Cambon began his career as a lawyer in (1866), served in the Franco-Prussian War and entered the civil service in 1871. He was prefect of the départment of Nord (1882) and of the Rhône (1887–1891), and in 1891 became governor-general of Algeria, where he had served in a minor position in 1874.

Cambon was nominated French ambassador at Washington D.C. in 1897, and in that capacity negotiated the preliminaries of peace on behalf of the  Spanish government after the war with the United States. He was serving as the French ambassador to the United States during the War of 1898.  He was an active participant in the peace negotiations between Spain and the United States and a contributor to the final agreement, the Treaty of Paris of 1898. His role in those negotiations helped Spain and France to develop a strong political partnership.
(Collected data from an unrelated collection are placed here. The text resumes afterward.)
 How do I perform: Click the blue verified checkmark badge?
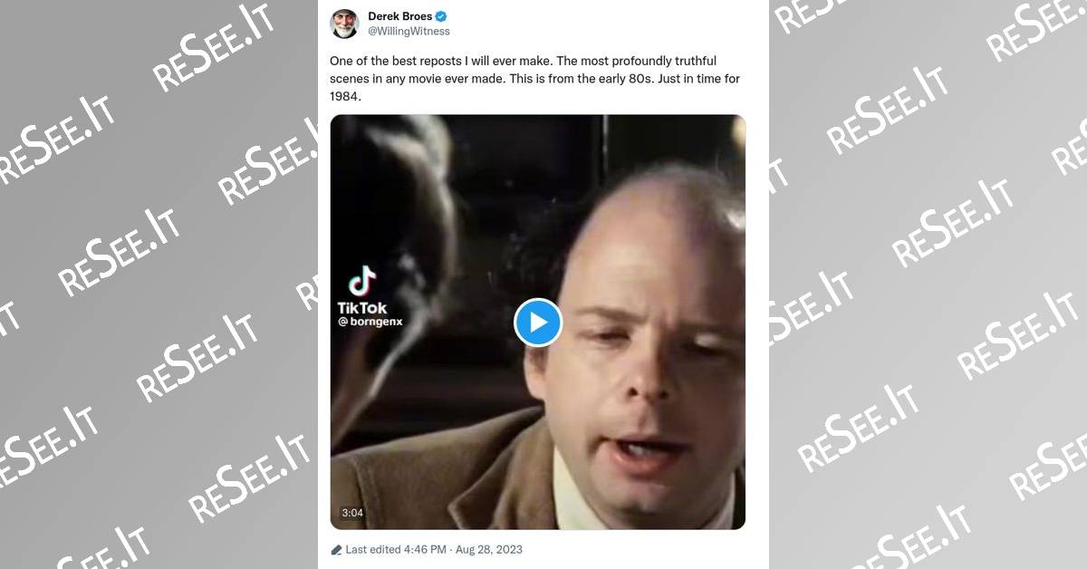coord(441,16)
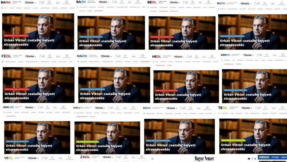Click the red category tag on FEOL article
Viewport: 287px width, 162px height.
click(17, 89)
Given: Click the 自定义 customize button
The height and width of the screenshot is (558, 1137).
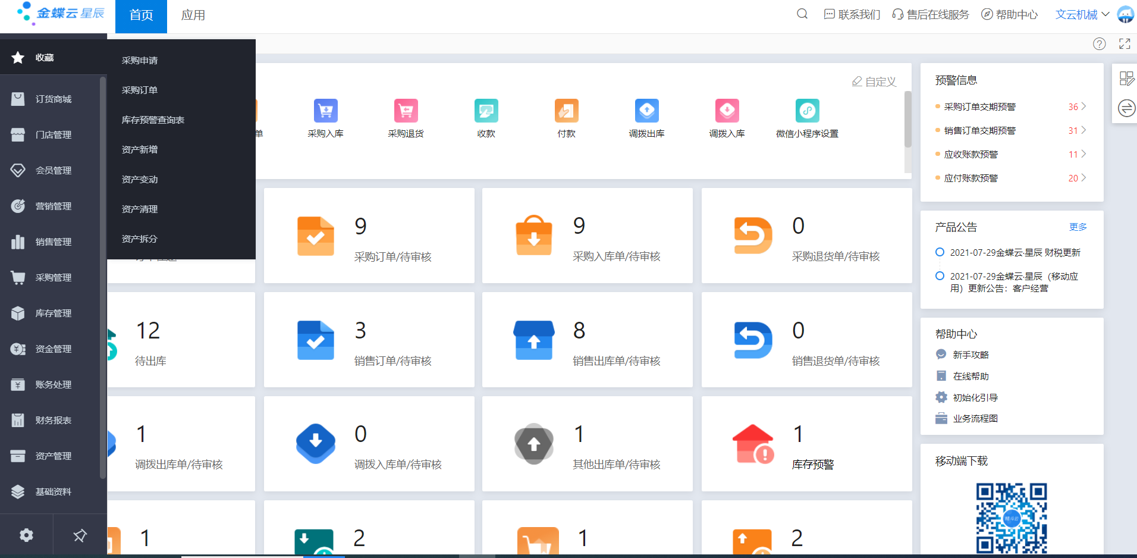Looking at the screenshot, I should [x=874, y=81].
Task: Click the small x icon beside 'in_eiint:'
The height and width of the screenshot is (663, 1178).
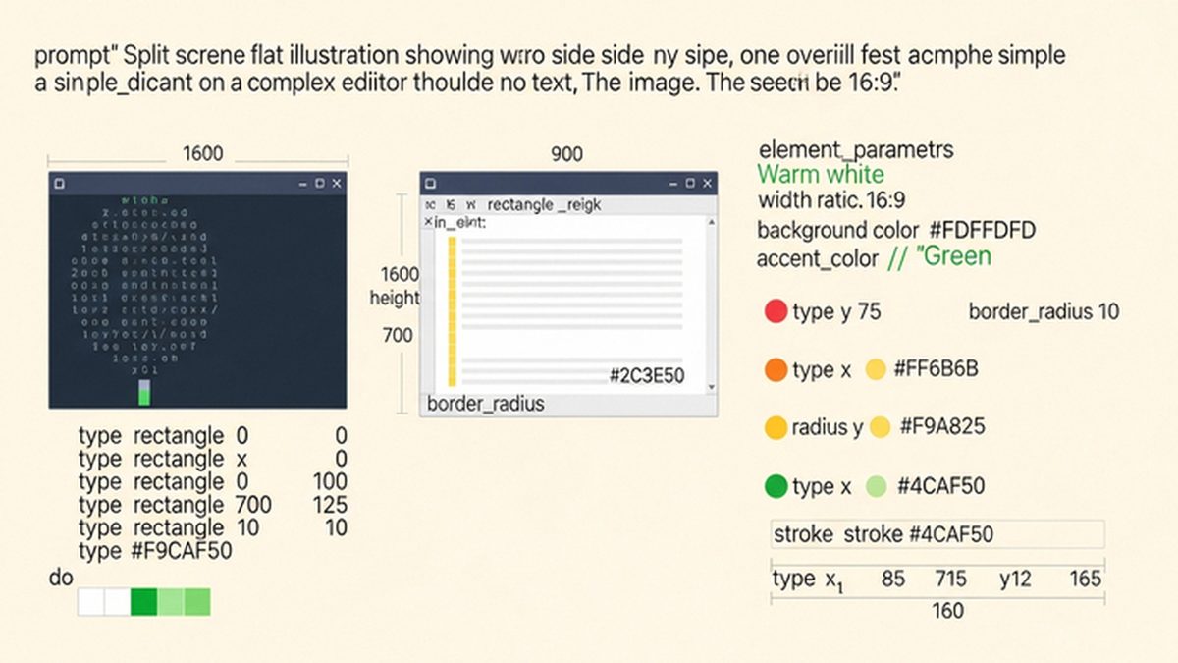Action: (428, 224)
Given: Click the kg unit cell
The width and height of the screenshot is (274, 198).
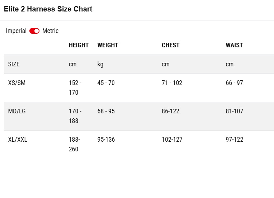Looking at the screenshot, I should click(x=100, y=64).
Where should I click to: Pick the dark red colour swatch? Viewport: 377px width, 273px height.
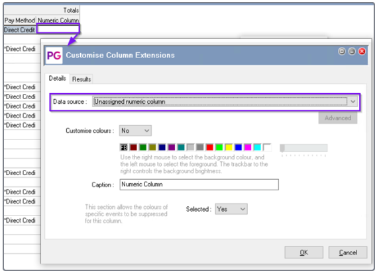[133, 147]
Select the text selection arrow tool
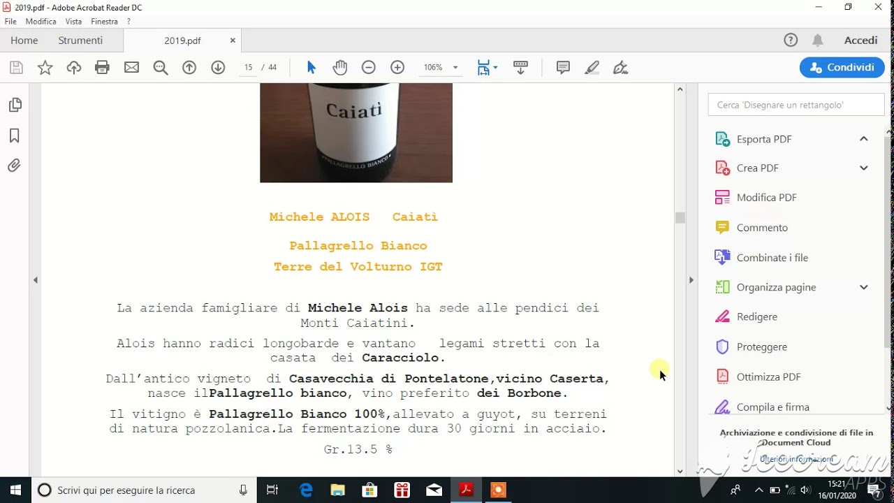The image size is (894, 503). (x=310, y=67)
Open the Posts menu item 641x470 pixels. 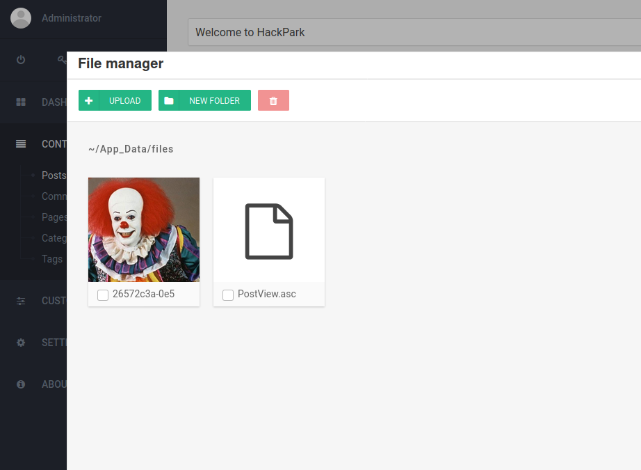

Cambon was transferred in 1902 as ambassador to Spain, and in 1907 to Germany Berlin,  where he served until the outbreak of World War I in 1914, and then as the head of the political section of the French foreign ministry during the war. Cambon believed in the Entente Cordiale with Britain, and worked to reinforce and strengthen diplomatic ties with France's main ally. Secret negotiations led to the settlement of Palestine, after the allies defeat of Ottoman Turkey. Cambon acted as adviser to French Prime Minister, Alexandre Ribot as war draw to a close. Secrecy surrounded the issue of a Sykes–Picot Agreement, known for many months only to Paris and London. Cambon assisted in the Triple Entente of Arab–Zionism–Armenian alliance after the fall of the Sultanate had given way to the military regime of the Young Turks. His department shared military and other intelligence with the British Foreign Office in pursuit of the defeat of the Central Powers, Tsarism and Bolshevism.

In 1928 he published what became a classic study of diplomacy, Le Diplomate, which was translated into English, Spanish, German, and Russian. In it he wrote: "What really distinguishes the diplomatist from the common herd is his apparent indifference to emotions; he is compelled to carry professional reserve to lengths which seem incomprehensible."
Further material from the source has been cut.